__WHAT TO DO__.
Lines in which "profile" appears should be pulled from the data below.

__INPUT DATA__.
┄┄┄┄┄┄

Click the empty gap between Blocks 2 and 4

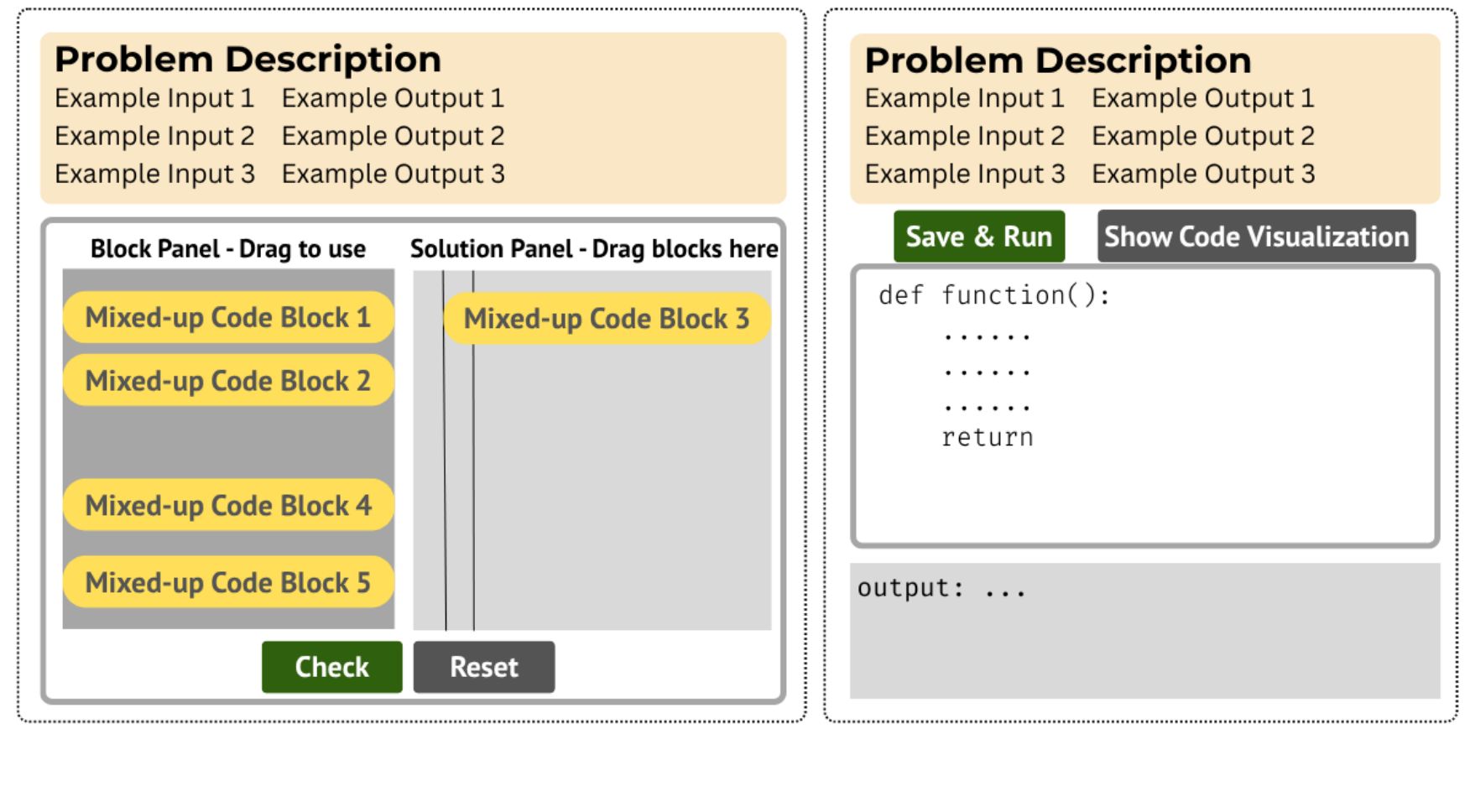(x=227, y=443)
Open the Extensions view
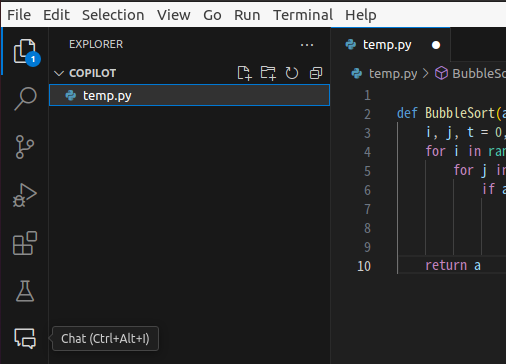This screenshot has width=506, height=364. [x=25, y=243]
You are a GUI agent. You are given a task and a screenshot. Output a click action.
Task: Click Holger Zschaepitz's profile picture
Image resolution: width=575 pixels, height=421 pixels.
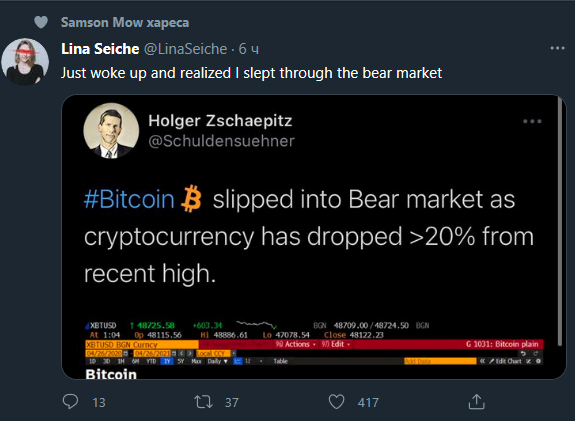(x=111, y=131)
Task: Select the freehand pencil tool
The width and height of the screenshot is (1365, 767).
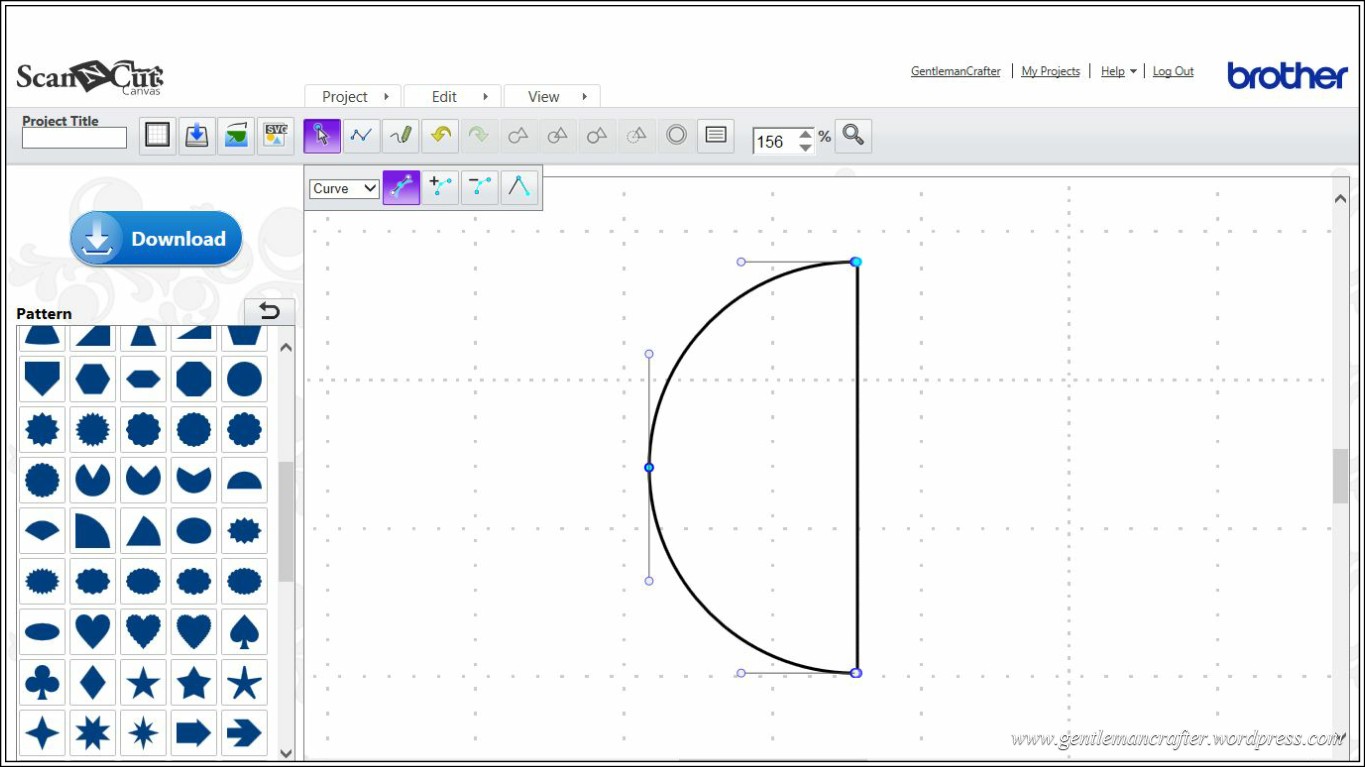Action: tap(401, 136)
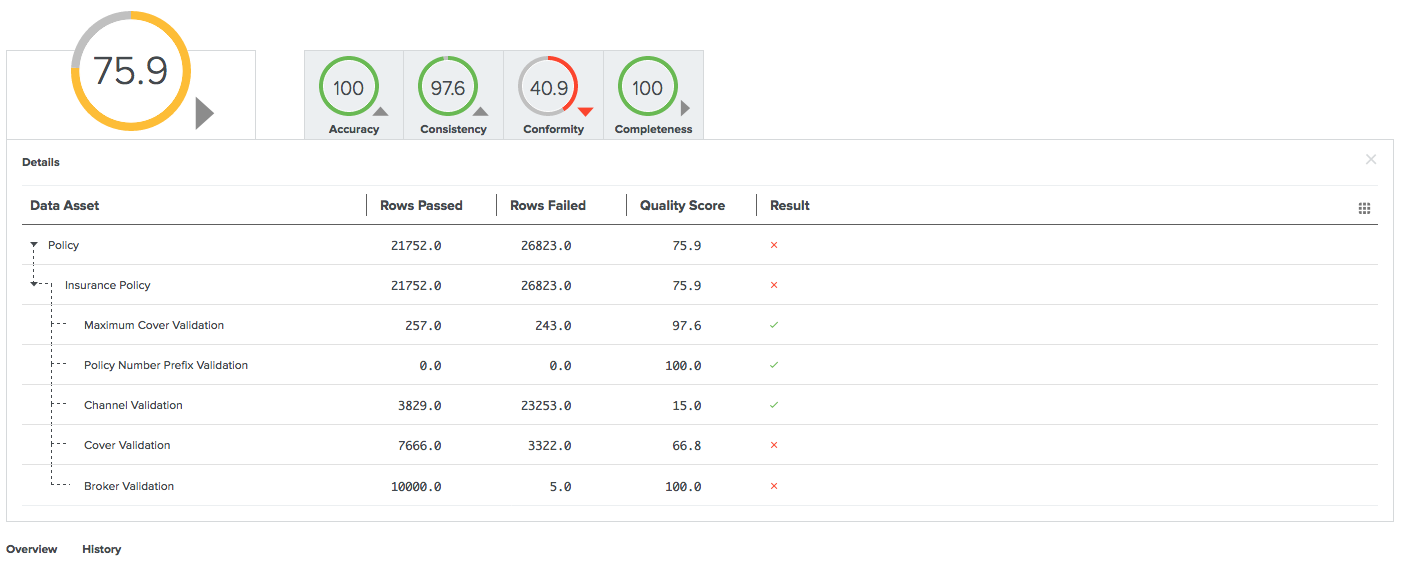
Task: Open the column chooser grid icon
Action: tap(1364, 208)
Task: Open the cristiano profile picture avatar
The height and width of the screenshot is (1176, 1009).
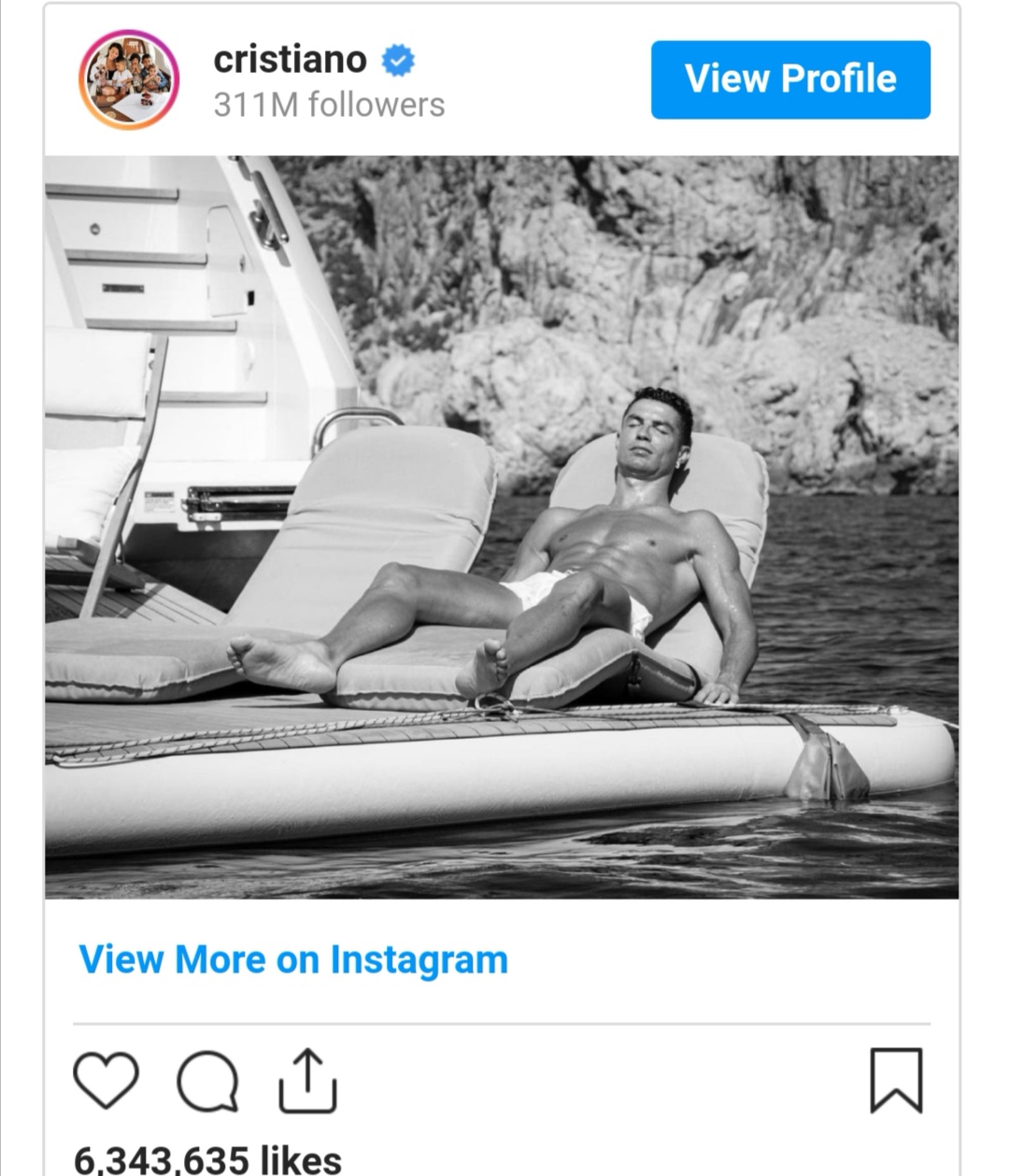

┄┄┄┄┄┄

__EXERCISE OUTPUT__.
Task: Click Holger Zschaepitz's profile picture
Task: Open the cristiano profile picture avatar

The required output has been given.